What is the Basis for Revisionism?
As stated previously, revisionism has stood as an enemy of Marxism for as long as Marxism was developed in the 19th century. In the time of Karl Marx and Frederick Engels, their scientific theory was contested by a vast number of unscientific, utopian socialist tendencies which sought idealist, fantastical methods to introduce their envisioned society, largely without concern for class struggle.
Throughout the initial conflicts waged by the proletarian and bourgeoisie throughout the 19th century, the theories of Charles Fourier, Étienne Cabet, Robert Owen, and others were firmly repudiated by most of the working class in favor of communism. These anti-materialist tendencies were exposed as not being in service of the interests of the workers, but the backwards peasantry and petite-bourgeoisie, strata whose modus operandi was under threat by nascent industrial capitalism.
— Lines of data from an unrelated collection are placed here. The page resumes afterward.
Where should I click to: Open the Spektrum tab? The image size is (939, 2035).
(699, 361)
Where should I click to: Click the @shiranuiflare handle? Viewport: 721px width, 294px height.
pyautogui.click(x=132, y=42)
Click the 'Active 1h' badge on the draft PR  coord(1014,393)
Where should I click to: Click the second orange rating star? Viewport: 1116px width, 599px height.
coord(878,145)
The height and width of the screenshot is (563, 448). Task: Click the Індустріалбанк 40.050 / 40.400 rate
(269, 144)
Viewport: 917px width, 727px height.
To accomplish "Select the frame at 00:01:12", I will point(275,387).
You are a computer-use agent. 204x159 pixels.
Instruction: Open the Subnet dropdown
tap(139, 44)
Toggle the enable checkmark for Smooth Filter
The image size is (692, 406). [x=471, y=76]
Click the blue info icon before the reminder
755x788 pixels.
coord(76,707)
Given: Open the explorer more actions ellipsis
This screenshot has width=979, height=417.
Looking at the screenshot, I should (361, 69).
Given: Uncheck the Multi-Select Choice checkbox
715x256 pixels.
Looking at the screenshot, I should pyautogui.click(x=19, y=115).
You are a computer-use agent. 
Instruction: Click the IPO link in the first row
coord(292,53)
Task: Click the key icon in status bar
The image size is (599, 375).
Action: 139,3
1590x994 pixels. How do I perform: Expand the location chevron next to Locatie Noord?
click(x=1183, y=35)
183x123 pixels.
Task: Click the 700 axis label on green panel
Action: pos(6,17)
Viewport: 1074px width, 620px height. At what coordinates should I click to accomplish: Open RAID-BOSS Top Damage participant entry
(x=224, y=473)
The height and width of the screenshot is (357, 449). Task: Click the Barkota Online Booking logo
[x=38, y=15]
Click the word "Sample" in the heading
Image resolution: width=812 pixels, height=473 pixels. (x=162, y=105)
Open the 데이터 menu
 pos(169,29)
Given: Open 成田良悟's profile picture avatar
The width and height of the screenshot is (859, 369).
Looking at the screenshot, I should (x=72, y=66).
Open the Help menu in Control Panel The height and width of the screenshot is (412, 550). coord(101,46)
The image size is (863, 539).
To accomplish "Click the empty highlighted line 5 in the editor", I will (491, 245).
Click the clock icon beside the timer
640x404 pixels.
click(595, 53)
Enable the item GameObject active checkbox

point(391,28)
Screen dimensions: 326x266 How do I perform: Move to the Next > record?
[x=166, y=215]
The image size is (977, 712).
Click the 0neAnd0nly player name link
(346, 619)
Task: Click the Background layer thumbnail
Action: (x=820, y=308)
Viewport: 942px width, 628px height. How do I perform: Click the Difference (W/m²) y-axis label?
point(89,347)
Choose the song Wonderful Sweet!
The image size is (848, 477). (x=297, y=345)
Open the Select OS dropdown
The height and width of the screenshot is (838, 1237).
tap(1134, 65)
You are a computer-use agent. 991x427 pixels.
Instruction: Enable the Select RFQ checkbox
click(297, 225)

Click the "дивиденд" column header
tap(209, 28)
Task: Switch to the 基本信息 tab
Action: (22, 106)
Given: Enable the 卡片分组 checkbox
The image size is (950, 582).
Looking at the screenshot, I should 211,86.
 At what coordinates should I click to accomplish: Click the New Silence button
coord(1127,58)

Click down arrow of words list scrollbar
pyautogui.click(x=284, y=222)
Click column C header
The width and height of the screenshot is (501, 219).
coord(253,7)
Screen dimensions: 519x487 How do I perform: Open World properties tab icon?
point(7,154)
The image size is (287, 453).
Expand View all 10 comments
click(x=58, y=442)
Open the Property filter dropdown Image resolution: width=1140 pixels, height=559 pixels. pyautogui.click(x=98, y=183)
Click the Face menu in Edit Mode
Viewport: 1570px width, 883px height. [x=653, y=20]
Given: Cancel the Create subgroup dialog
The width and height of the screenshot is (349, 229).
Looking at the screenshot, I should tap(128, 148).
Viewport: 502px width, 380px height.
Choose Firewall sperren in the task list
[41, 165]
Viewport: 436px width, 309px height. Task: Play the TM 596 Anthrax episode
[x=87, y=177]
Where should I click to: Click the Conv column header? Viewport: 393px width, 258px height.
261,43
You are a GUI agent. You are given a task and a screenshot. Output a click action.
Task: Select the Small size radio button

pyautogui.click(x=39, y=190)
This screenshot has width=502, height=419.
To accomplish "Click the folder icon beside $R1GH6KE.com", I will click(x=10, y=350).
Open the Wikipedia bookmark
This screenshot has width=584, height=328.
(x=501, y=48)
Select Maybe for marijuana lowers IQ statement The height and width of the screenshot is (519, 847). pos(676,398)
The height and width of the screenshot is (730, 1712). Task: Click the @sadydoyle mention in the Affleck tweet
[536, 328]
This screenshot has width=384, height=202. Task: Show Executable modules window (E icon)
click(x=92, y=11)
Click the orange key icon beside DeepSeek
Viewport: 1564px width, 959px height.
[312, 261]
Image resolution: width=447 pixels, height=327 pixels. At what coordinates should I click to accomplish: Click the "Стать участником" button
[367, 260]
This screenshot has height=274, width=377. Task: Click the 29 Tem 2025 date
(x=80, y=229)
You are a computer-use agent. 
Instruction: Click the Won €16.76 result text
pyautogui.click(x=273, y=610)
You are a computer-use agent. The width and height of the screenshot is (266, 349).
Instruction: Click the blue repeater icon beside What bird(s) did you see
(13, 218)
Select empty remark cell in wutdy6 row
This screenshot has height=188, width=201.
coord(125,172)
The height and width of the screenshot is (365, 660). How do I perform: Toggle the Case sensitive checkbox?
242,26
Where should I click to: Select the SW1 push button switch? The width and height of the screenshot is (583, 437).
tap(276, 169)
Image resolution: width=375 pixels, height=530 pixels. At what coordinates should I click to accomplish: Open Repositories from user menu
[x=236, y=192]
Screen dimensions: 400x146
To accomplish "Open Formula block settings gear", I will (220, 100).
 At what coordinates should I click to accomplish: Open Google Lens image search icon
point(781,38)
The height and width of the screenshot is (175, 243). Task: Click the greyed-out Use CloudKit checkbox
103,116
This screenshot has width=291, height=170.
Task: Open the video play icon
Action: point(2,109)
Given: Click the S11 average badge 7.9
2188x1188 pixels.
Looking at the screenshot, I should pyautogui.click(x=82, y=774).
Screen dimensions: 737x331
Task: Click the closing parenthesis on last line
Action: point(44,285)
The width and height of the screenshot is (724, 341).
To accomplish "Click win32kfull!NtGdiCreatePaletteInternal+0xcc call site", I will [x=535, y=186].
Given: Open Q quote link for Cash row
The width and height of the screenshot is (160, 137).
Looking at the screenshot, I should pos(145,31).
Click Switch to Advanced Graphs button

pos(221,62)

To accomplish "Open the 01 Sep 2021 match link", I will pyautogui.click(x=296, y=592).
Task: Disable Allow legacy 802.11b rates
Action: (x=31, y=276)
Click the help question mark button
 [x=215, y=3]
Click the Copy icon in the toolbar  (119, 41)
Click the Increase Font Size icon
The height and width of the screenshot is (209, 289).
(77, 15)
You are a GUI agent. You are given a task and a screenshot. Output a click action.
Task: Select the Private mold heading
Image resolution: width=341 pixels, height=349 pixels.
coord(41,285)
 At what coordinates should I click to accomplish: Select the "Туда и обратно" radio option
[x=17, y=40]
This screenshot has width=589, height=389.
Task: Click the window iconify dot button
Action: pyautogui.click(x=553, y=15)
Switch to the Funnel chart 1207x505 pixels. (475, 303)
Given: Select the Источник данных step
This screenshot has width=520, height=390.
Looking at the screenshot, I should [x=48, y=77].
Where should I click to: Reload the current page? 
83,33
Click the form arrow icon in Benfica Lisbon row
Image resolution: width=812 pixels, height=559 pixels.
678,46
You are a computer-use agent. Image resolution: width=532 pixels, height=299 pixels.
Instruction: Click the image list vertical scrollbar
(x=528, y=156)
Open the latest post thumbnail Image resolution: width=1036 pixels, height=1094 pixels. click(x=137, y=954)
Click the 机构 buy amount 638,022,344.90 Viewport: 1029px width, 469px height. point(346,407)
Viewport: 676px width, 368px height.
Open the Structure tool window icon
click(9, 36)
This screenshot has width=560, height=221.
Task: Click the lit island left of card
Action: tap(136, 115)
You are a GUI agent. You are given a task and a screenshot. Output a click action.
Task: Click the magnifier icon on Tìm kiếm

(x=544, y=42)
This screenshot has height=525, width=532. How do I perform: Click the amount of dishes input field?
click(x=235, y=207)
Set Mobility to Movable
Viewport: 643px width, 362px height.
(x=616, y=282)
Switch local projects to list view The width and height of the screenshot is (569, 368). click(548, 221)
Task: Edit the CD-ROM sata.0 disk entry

An element of the declining utopians persisted in their only anti-Marxist attitudes in the form of anarchism and other “libertarian” tendencies, but many other realized that to fulfill their aims, they would have to distort Marxism from the inside in order to bend it to comply with the desires of the exploiters:
“Pre-Marxist socialism has been defeated. It is continuing the struggle, no longer on its own independent ground, but on the general ground of Marxism, as revisionism.”
--Vladimir Lenin, Marxism and Revisionism
Hence, the basis for revisionism was born — movements which seek to infiltrate the working class movement and provide the presentation of Marxism in rhetoric and symbols, while concurrently being anti-Marxist and bourgeois in essentials.
From this, it can be discerned that revisionism serves as a powerful weapon on the part of the bourgeoisie in class struggle against the proletariat.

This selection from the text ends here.